Work to be completed: Each line from the one containing "Open the purple chat message button" through the last line of the data below should be printed exactly, please, with any pictures omitted.

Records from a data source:
━━━━━━━━━━━━━━━━━━━━

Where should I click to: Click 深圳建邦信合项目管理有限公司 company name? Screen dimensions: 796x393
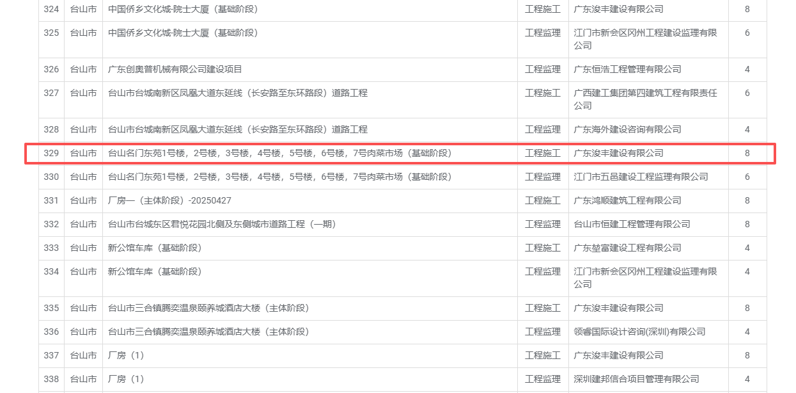point(636,379)
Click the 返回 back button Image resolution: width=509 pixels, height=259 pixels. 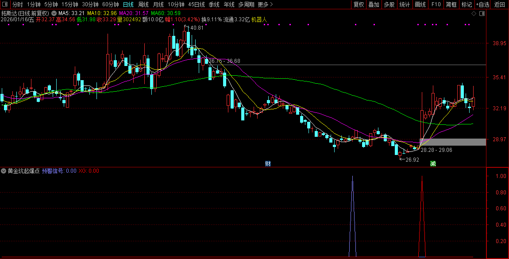(x=499, y=4)
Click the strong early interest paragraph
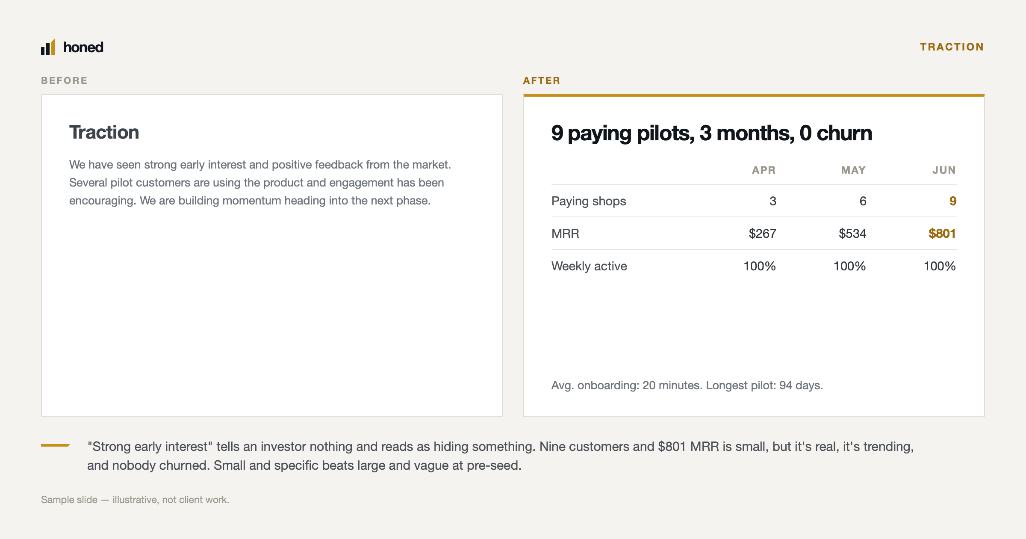This screenshot has width=1026, height=539. [x=260, y=183]
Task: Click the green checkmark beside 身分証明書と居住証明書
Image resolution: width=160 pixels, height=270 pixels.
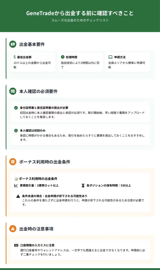Action: [16, 108]
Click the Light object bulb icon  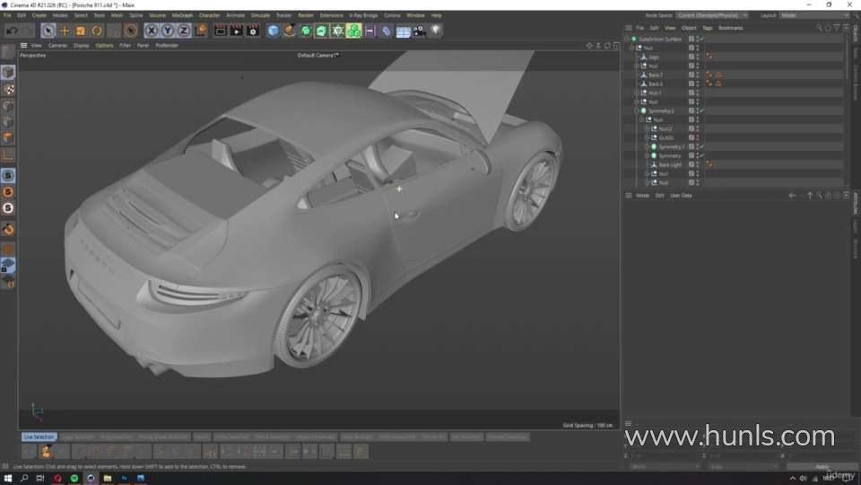click(x=436, y=31)
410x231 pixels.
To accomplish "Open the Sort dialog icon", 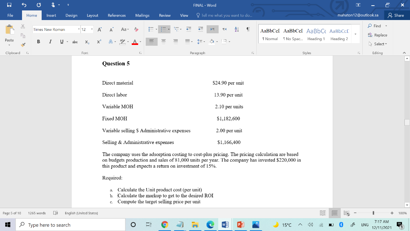I will tap(236, 29).
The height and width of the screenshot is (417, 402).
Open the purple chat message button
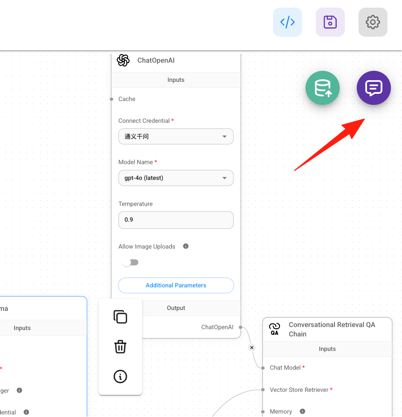[x=374, y=88]
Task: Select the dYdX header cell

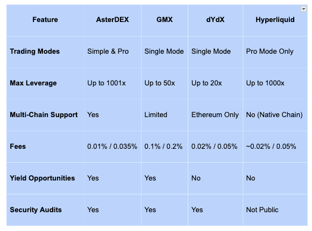Action: click(x=215, y=20)
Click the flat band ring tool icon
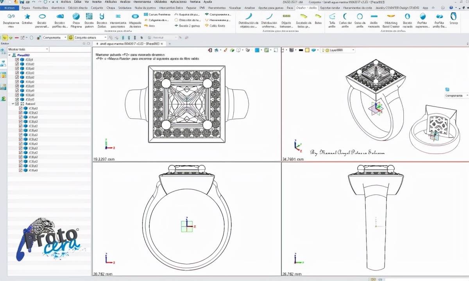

━━━━━━━━━━━━━━━━━━━━

Answer to the exercise:
Open the purple chat message button
[x=374, y=88]
Task: Select the dYdX header cell

Action: click(x=215, y=20)
Click the flat band ring tool icon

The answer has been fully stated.